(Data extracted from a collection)
──────────────────────────────

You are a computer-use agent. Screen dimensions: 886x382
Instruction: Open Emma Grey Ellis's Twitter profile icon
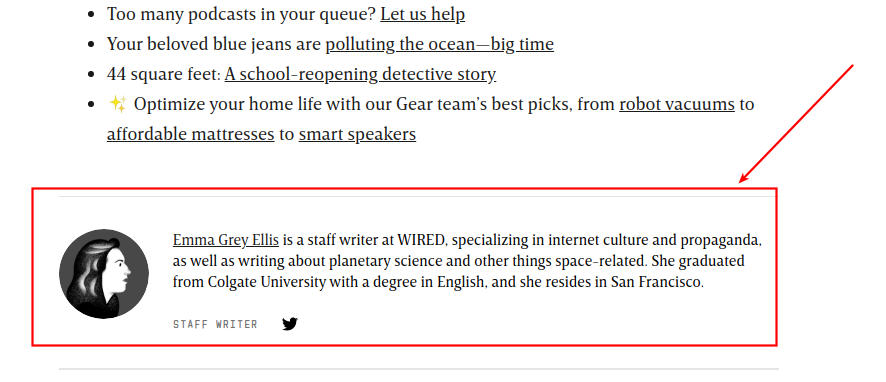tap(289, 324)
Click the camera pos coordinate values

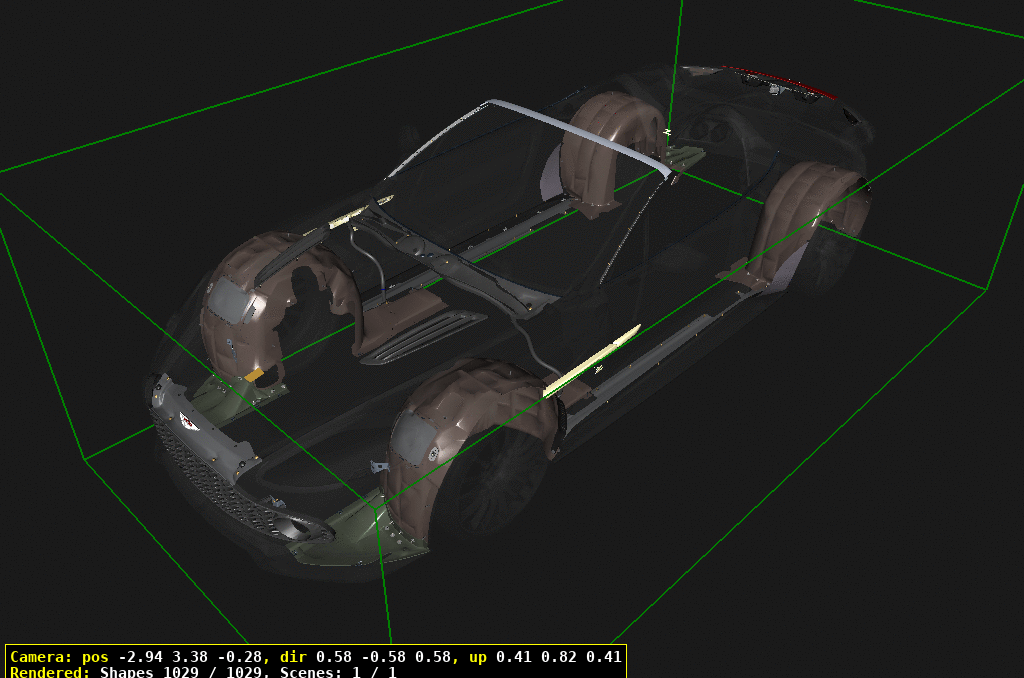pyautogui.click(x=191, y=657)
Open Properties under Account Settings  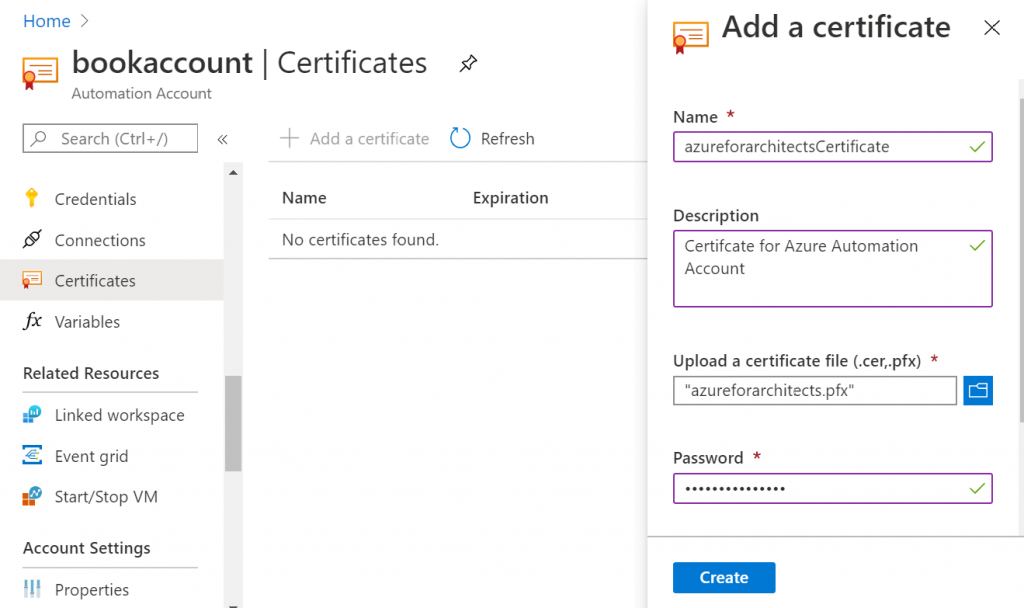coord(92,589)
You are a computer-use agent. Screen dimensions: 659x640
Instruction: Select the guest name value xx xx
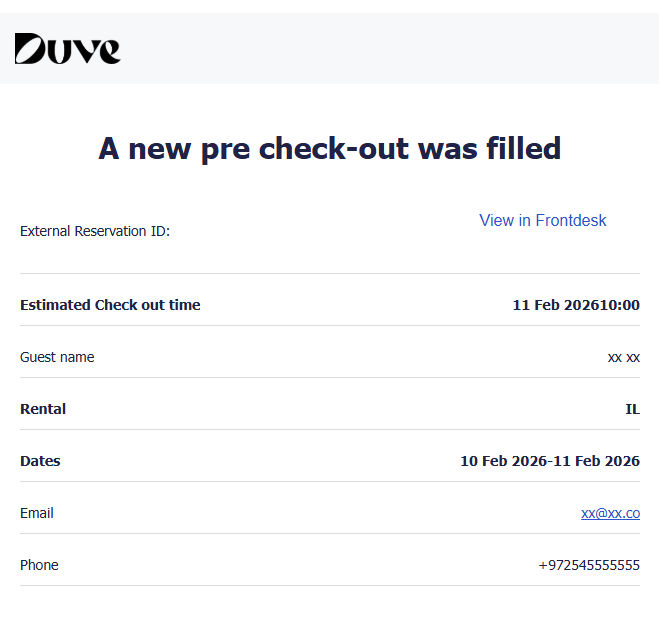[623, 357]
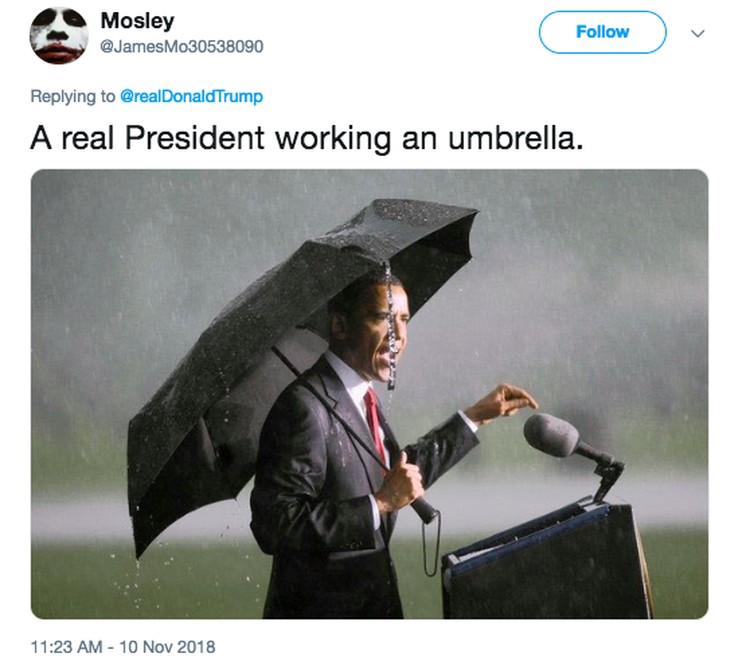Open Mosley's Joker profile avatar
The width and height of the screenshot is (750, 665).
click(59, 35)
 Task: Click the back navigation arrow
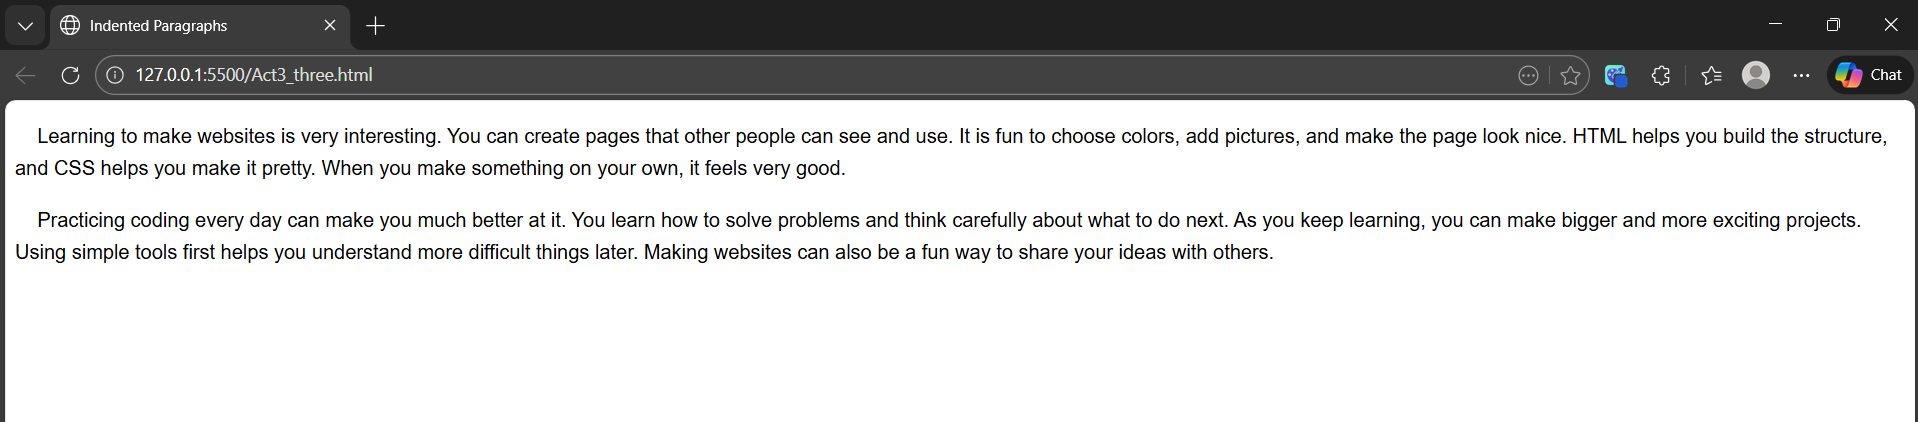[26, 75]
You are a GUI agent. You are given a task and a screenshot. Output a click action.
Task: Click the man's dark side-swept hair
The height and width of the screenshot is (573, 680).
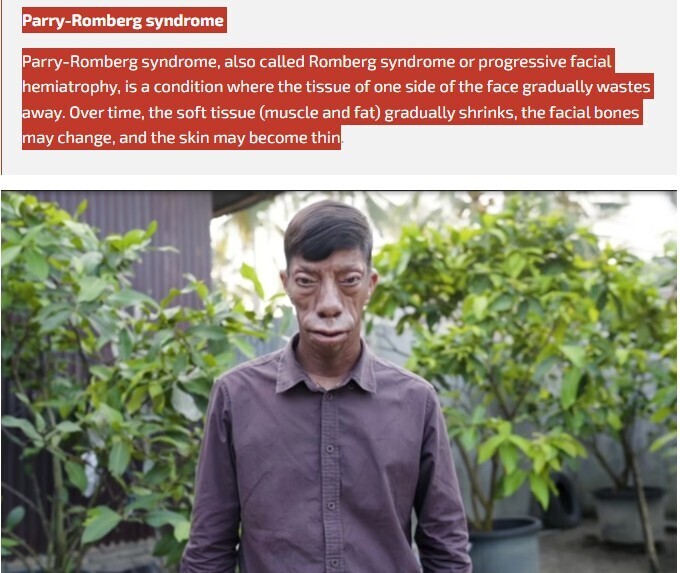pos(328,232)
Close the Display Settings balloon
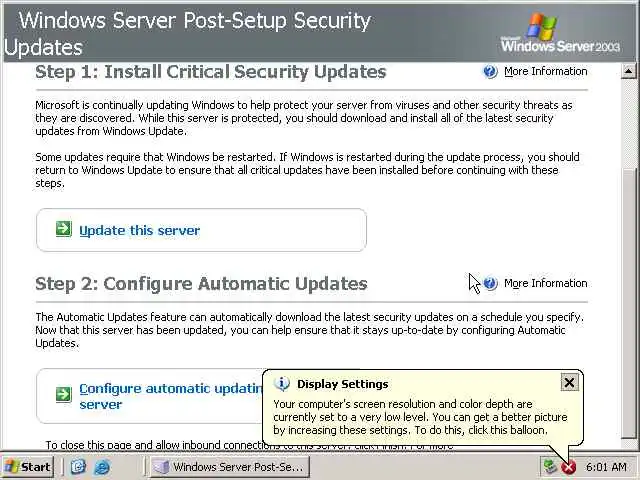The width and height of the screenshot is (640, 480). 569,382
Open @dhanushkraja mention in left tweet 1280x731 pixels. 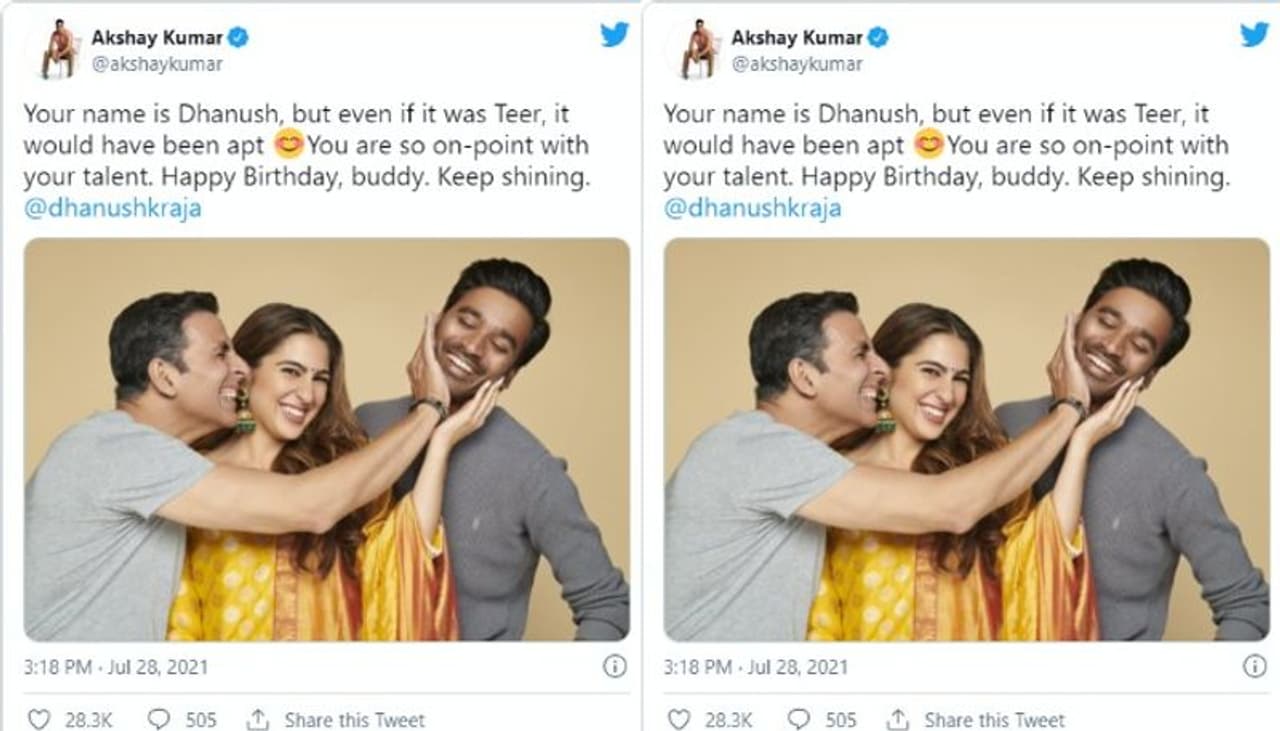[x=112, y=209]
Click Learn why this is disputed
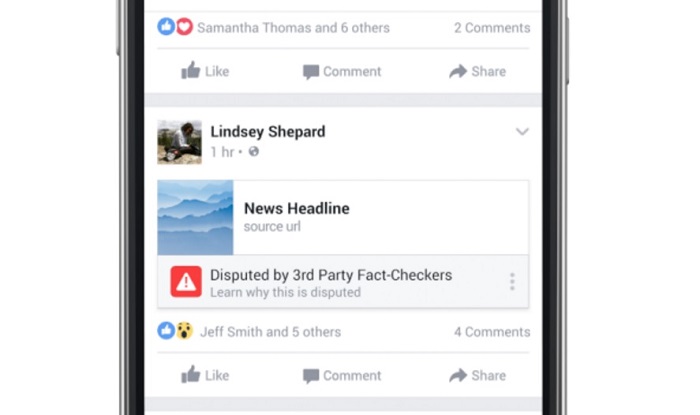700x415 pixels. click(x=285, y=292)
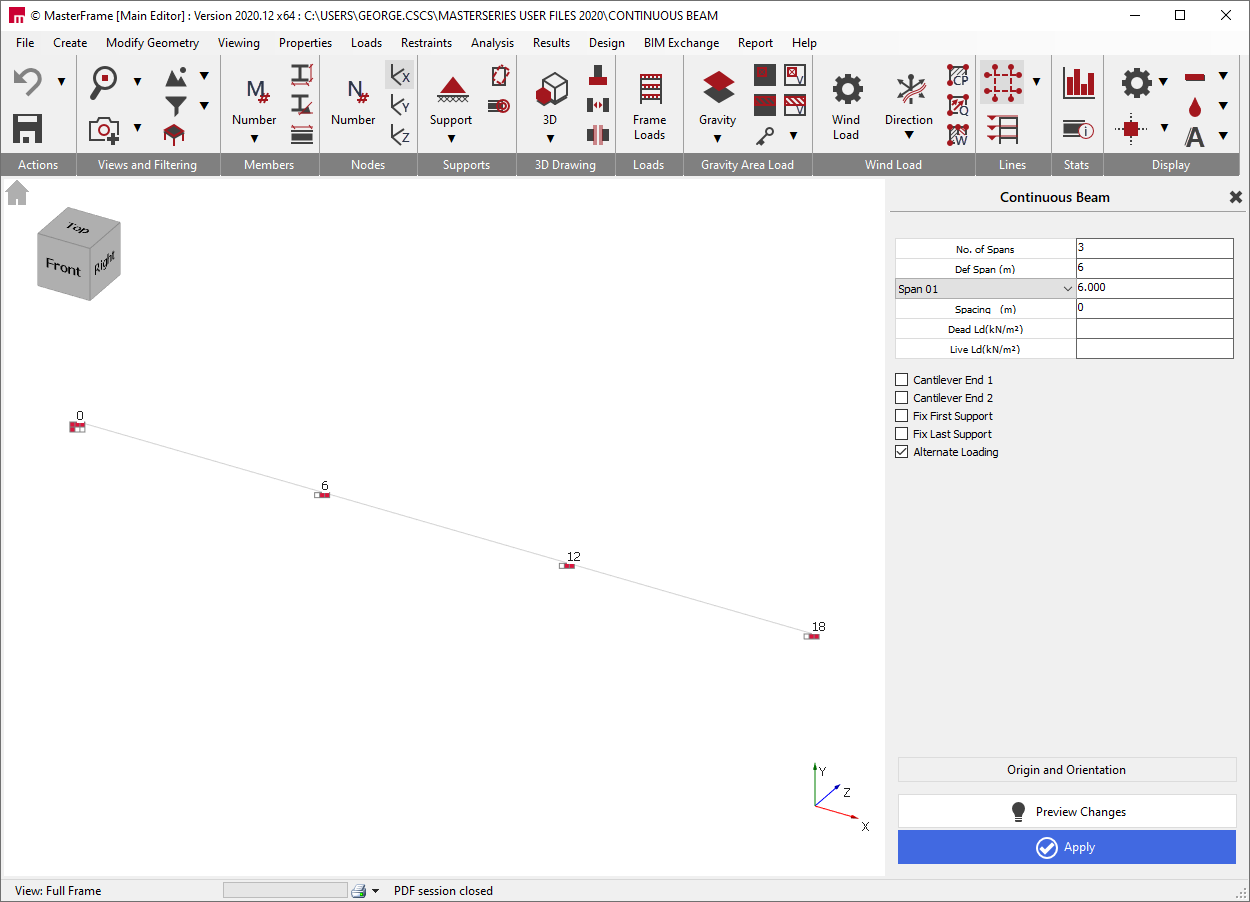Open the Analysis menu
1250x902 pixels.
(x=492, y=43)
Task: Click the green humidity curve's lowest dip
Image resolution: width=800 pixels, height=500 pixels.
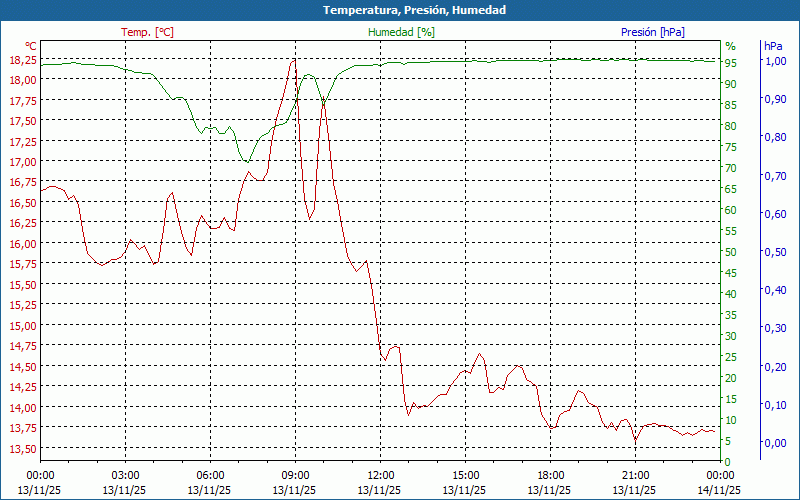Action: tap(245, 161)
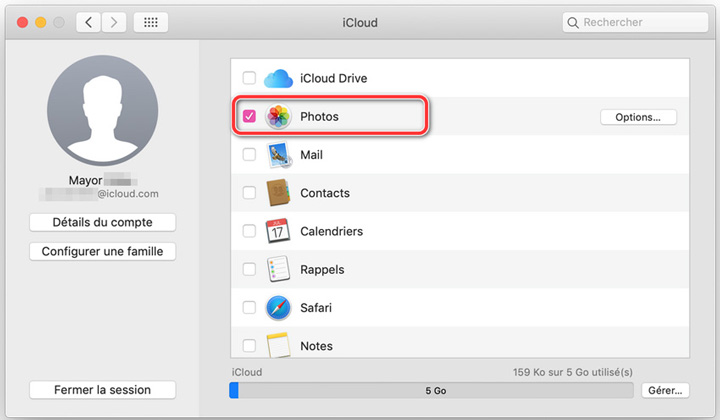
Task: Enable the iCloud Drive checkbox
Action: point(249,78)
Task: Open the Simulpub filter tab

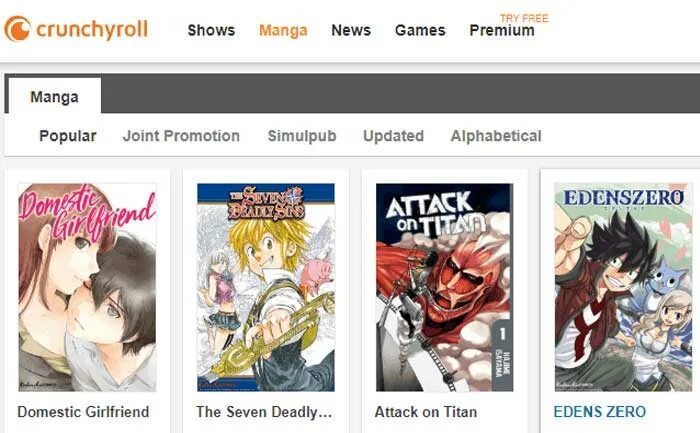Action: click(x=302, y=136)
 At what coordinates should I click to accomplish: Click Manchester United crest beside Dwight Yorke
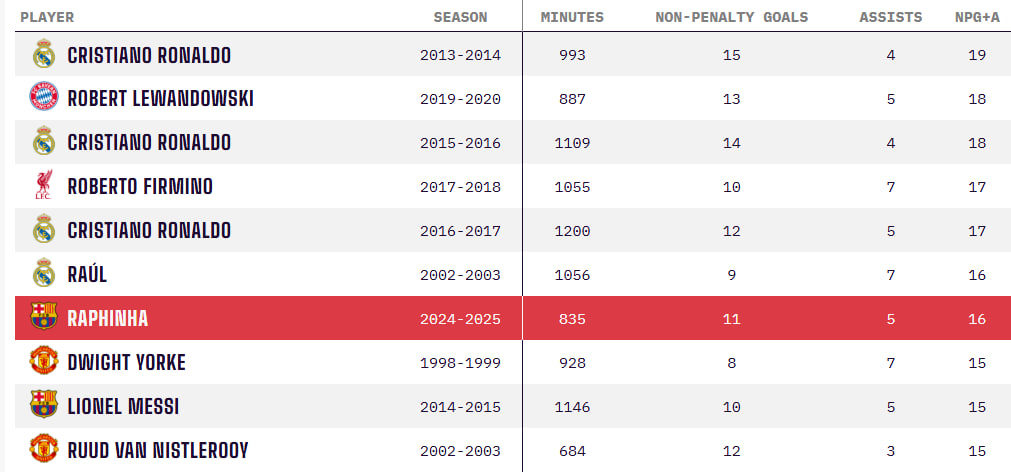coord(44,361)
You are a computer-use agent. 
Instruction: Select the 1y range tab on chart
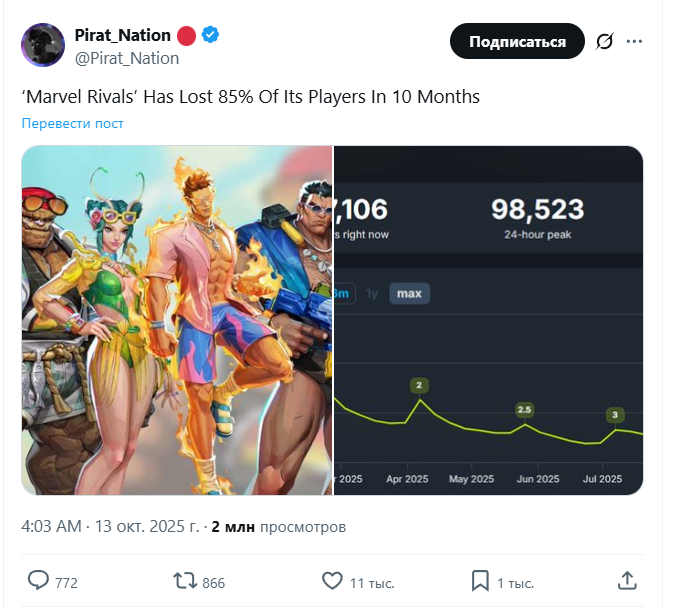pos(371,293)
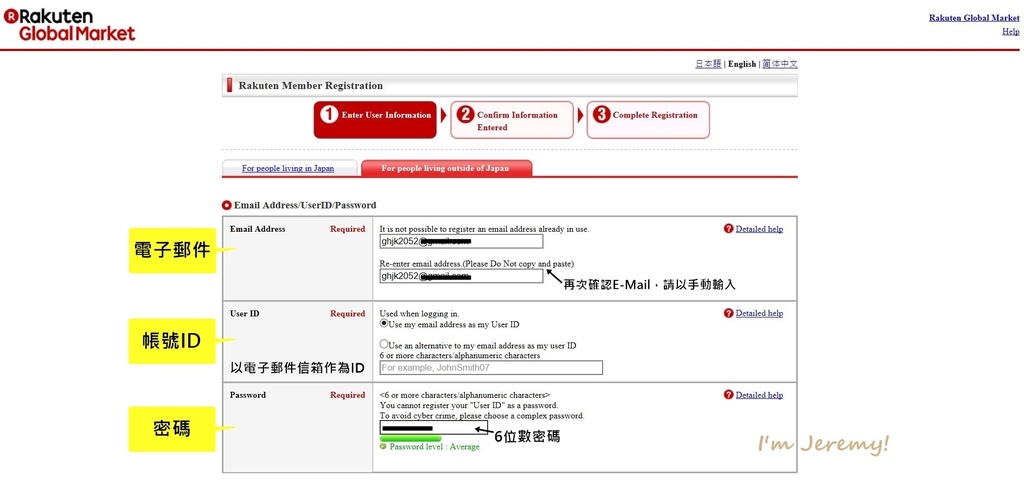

──────────────────────────────

From the entries above, pull out each line that includes "dimensions".

### Answer section
You are a computer-use agent. Screen dimensions: 886x382
You are a computer-use agent. Screen dimensions: 659x640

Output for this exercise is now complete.